> [Instructions to follow] Every line below should be duplicated exactly.

━━ Exercise data

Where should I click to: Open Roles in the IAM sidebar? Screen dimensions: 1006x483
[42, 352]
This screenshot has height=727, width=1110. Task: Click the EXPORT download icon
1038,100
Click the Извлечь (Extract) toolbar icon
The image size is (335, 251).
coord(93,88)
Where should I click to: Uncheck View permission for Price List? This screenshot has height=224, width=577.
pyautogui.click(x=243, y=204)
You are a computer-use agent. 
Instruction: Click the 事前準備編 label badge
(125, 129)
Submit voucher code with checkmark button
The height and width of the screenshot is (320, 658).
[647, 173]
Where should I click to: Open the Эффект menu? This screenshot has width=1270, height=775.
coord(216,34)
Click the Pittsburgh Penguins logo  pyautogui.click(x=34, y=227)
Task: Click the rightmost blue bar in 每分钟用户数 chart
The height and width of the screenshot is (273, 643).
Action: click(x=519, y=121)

━━━━

> [Expected answer]
Where should I click to: Open Roles in the IAM sidebar? Screen dimensions: 1006x483
[42, 352]
This screenshot has height=727, width=1110. Task: Click the EXPORT download icon
1038,100
Click the Извлечь (Extract) toolbar icon
The image size is (335, 251).
coord(93,88)
Where should I click to: Uncheck View permission for Price List? This screenshot has height=224, width=577.
pyautogui.click(x=243, y=204)
You are a computer-use agent. 
Instruction: Click the 事前準備編 label badge
(125, 129)
Submit voucher code with checkmark button
The height and width of the screenshot is (320, 658).
[647, 173]
Where should I click to: Open the Эффект menu? This screenshot has width=1270, height=775.
coord(216,34)
Click the Pittsburgh Penguins logo  pyautogui.click(x=34, y=227)
Task: Click the rightmost blue bar in 每分钟用户数 chart
The height and width of the screenshot is (273, 643).
Action: click(x=519, y=121)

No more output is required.